His new film is told from the point of view of a team of journalists from VICE who decide to join Patrick (Kentucker Audley), one of their photographers, as he heads into the jungle to see his sister Caroline (Amy Seimetz), who joined a community for sober living. Originally located in Mississippi, they left the United States, and he hasn’t really heard from her since. Sam (AJ Bowen) and cameraman Jake (Joe Swanberg) accompany Patrick, and from the moment they arrive at the isolated camp, there is a sense of dread that West expertly draws out.
I have two main reservations with the film. First, I’m not sure the material is best served being told from the point of view of the camera, because there are things that I would have loved to have seen that simply couldn’t be logically cheated in a found-footage movie. While I think “Afflicted” managed to make the device work in service of the story, adding an emotional heft that made the film better, in “The Sacrament,” I find myself frustrated by things I wish I could have seen, and I feel like it is one layer of distance that the film did not need.
The other reservation is that the film is very, very straightforward. I can’t say I’m surprised by anything that happens in it, and I’m not sure I think West’s other films have been this linear in the way they deliver on their initial premise. If you know anything at all about cults, you’ll have a pretty good idea where things are headed from the moment Sam and Jake and Patrick arrive at the camp, and all the way to the final frames of the movie, it remains just that linear, just that straightforward. I think Father (Gene Jones), the charismatic center of the cult, is played just right, and probably my favorite scene in the film comes when Father agrees to sit with Sam for an interview.
I think what you lose approaching it this way is any moment where Father drops his guard and where we see what is happening behind the scenes.
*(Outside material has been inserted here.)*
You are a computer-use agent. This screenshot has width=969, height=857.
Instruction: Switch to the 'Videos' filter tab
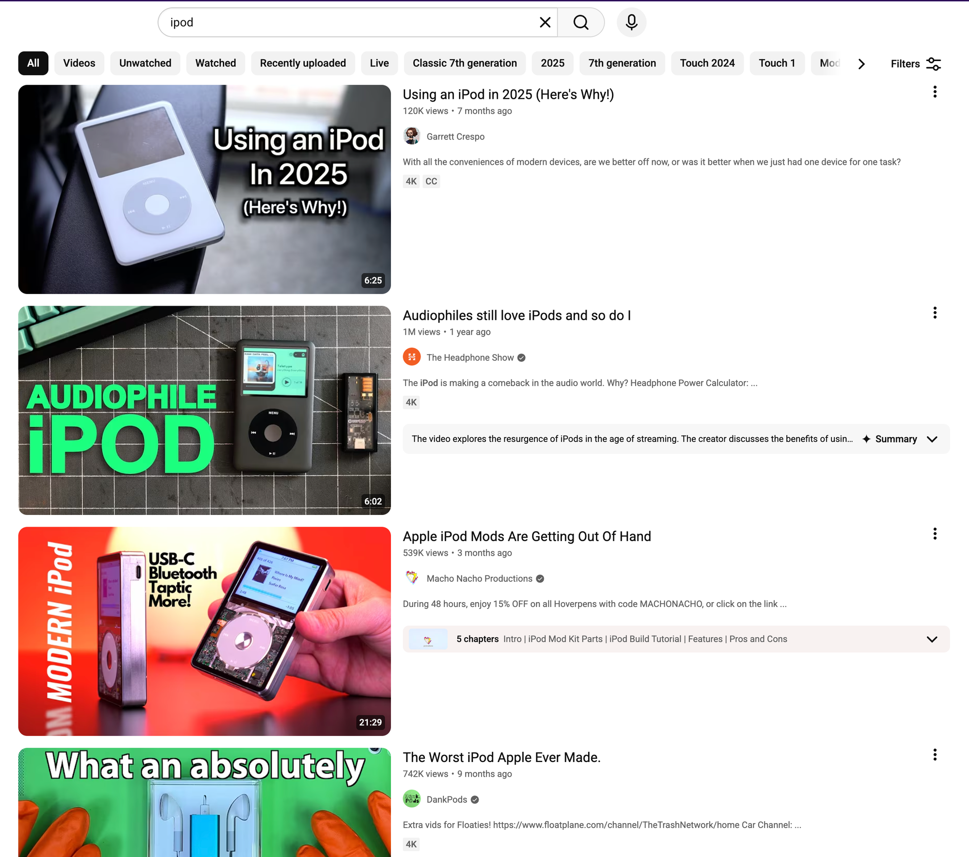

It’s a perspective question, and one of the most beautiful things about narrative storytelling is the unlimited options available to storytellers. When you lock yourself into one perspective that can’t shift logically, you reduce your own options, and in this case, I think West handcuffs himself a bit. I also wish the film offered more of an exploration of how a charismatic leader manages to not only establish but maintain control over an entire group of people, because that is the question that I never fully feel is answered by movies like this. I can’t imagine what would make me feel like throwing my entire life away to follow someone into a very dark and controlled world.
Performance-wise, I think everyone does solid work. As I said, Jones is a magnificent creep, and I was happy to see Bowen play this character because it’s one of the closest things I’ve seen to the actual AJ Bowen. He’s played so many heavy roles in so many films that it’s great to see him on the other side of things. He comes across as bright and curious and makes a strong choice in not making Sam a cynical journalist douchebag, which would be the easy choice. Swanberg’s role is smaller because he is so frequently meant to be the guy behind the camera, and Amy Seimetz, so stunning in this year’s “Upstream Color,” ably sells the notion of this broken girl who found what she needed in this cult, and who is willing to do anything to protect the peace she’s found.
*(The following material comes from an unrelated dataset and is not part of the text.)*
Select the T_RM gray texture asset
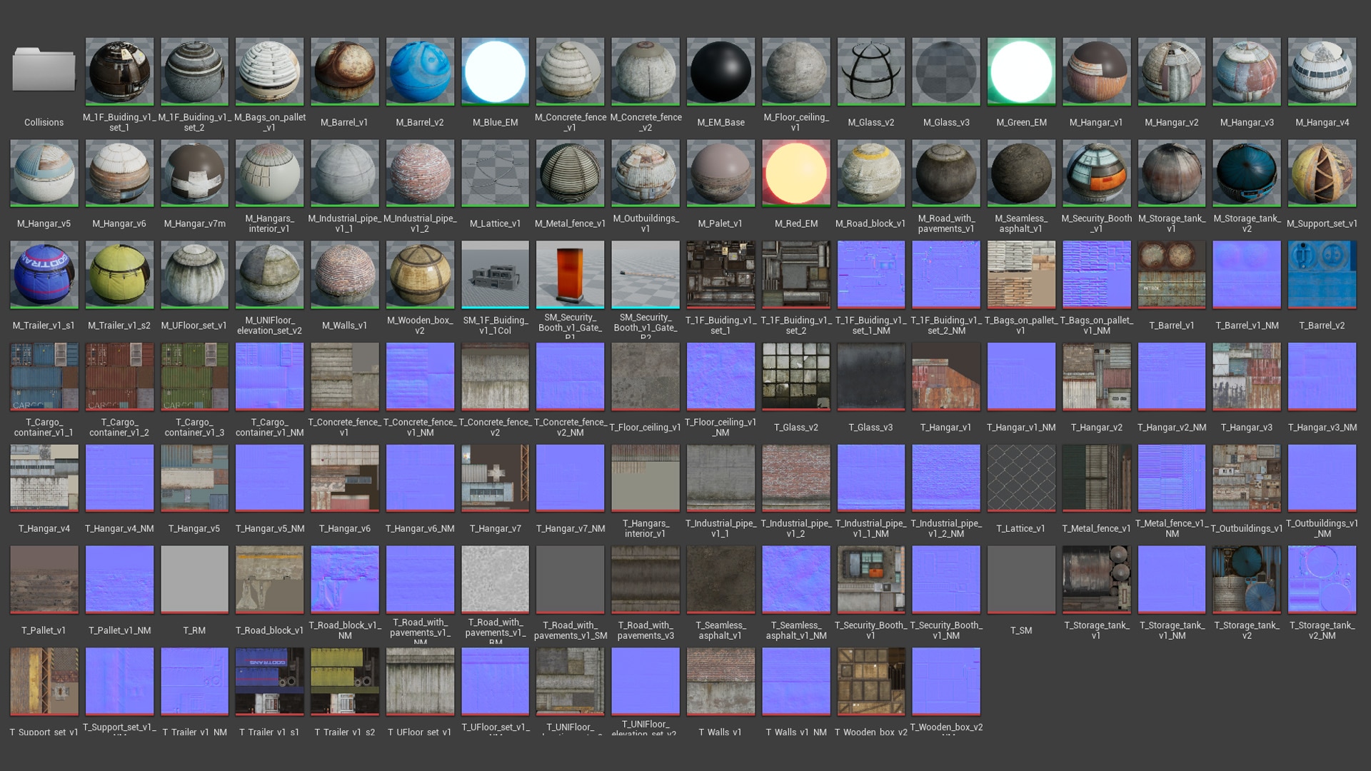 [x=194, y=579]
Having Eric Robbins shoot the film makes sense. Not only is he one of the first guys West worked with on “The Roost,” but he’s actually shot a documentary, the outstanding “Beware Of Mr. Baker,” and that experience does seem to inform the way he approaches this material.
While I don’t believe you always need to compare films when reviewing them, it’s hard not to set “The Sacrament” next to “Safe Haven,” the Gareth Evans segment from this year’s “V/H/S 2,” which not only tweaks the expectations of an audience well past anything you could predict, but which is also a technical marvel. “The Sacrament” is, like everything Ti West makes, solid and smart and well-calibrated, but out of his recent films, it would be the last of them that I’d return to for pleasure.
If Magnolia does pick the film up, I look forward to them announcing dates for both VOD and theatrical soon.